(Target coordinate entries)
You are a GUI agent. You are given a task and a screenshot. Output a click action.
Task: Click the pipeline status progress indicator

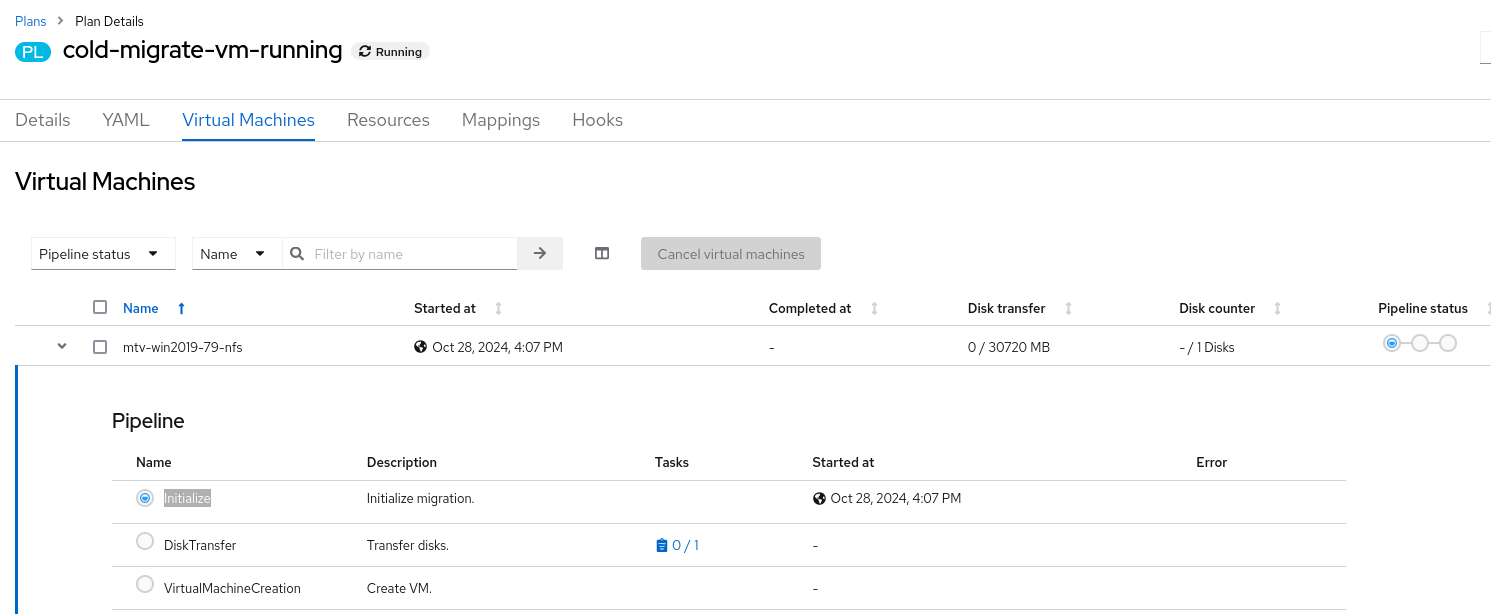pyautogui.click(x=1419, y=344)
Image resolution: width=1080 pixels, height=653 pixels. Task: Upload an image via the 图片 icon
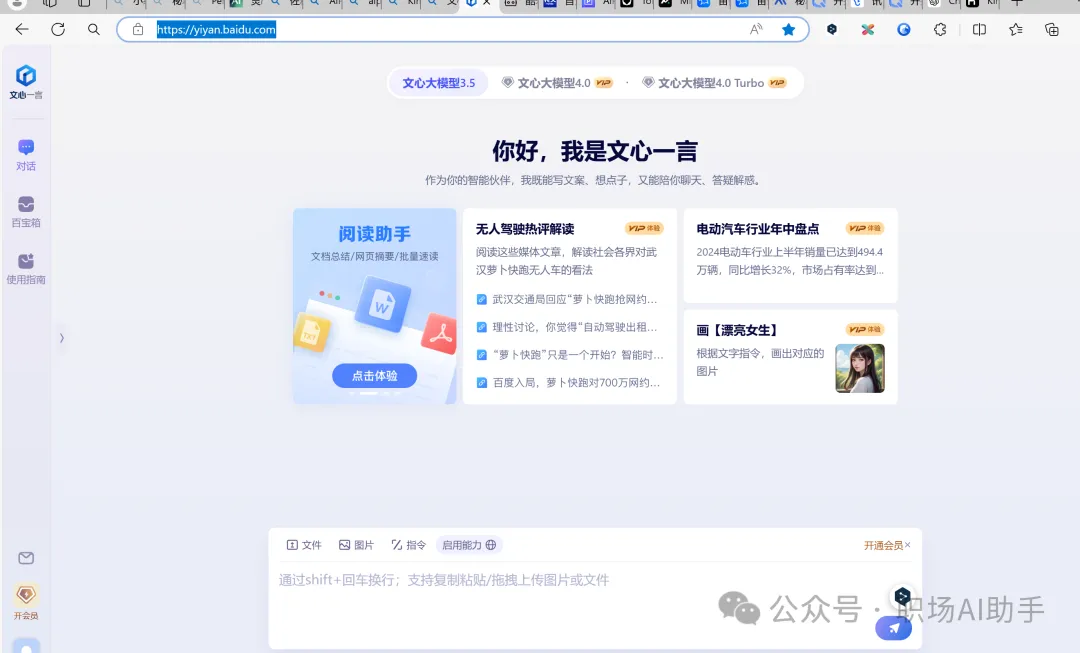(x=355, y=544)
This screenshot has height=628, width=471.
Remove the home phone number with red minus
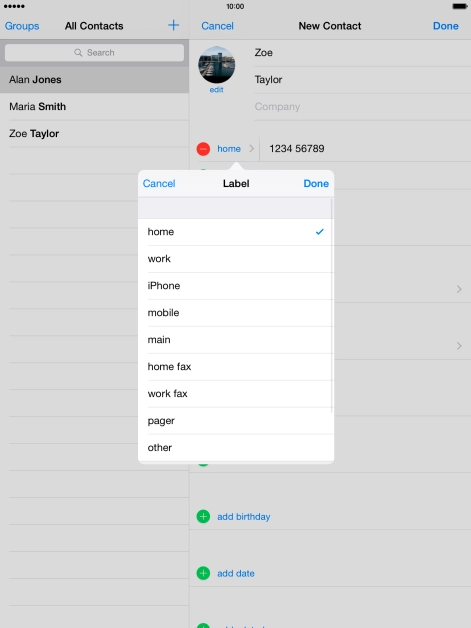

Written instruction: Please swap "screenshot" for "page image" throughout the records and give them again, leaving everything else unchanged and leaving the pictures out.

Correct output:
You are a GUI agent. You are given a task and a page image. Output a click action.
Task: Click the pipeline status progress indicator

pyautogui.click(x=1419, y=344)
Image resolution: width=1080 pixels, height=653 pixels. Task: Upload an image via the 图片 icon
(x=355, y=544)
This page image has height=628, width=471.
Remove the home phone number with red minus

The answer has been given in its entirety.